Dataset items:

= = = =

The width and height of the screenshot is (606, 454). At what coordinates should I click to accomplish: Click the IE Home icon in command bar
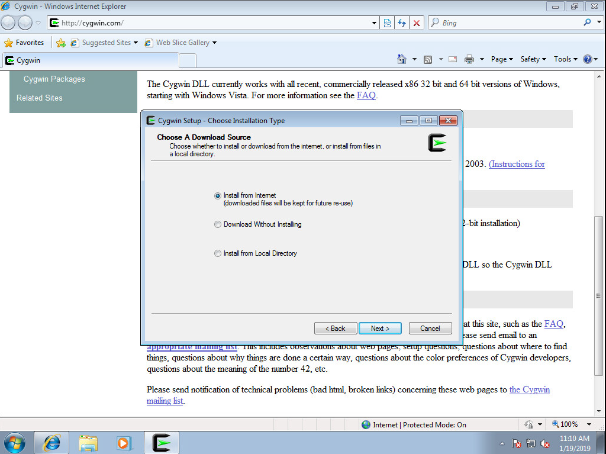(x=402, y=59)
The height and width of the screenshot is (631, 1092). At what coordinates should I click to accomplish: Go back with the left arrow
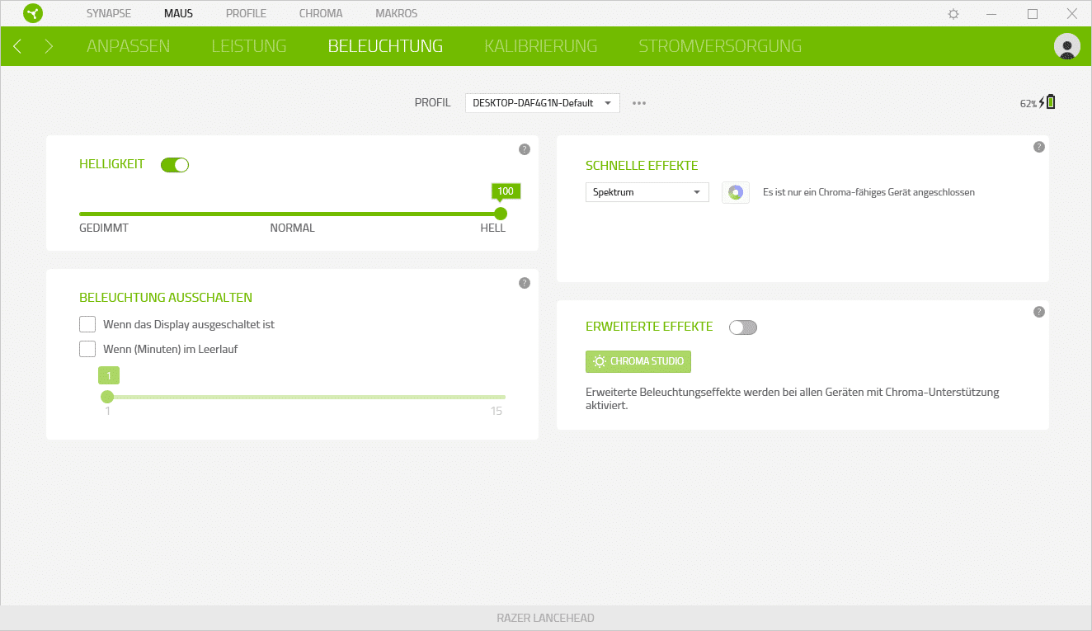click(17, 46)
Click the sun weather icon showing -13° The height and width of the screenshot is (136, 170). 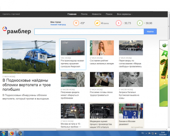pyautogui.click(x=76, y=23)
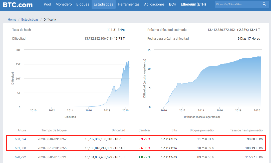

= = = =

● **Stated problem**
Pick out every line above that contains the word "accomplish" and copy each one in full.

● **Task solution**
The width and height of the screenshot is (606, 454). At what coordinates should I click to accomplish: Click the IE Home icon in command bar
The height and width of the screenshot is (631, 1092). At what coordinates should I click to accomplish: Go back with the left arrow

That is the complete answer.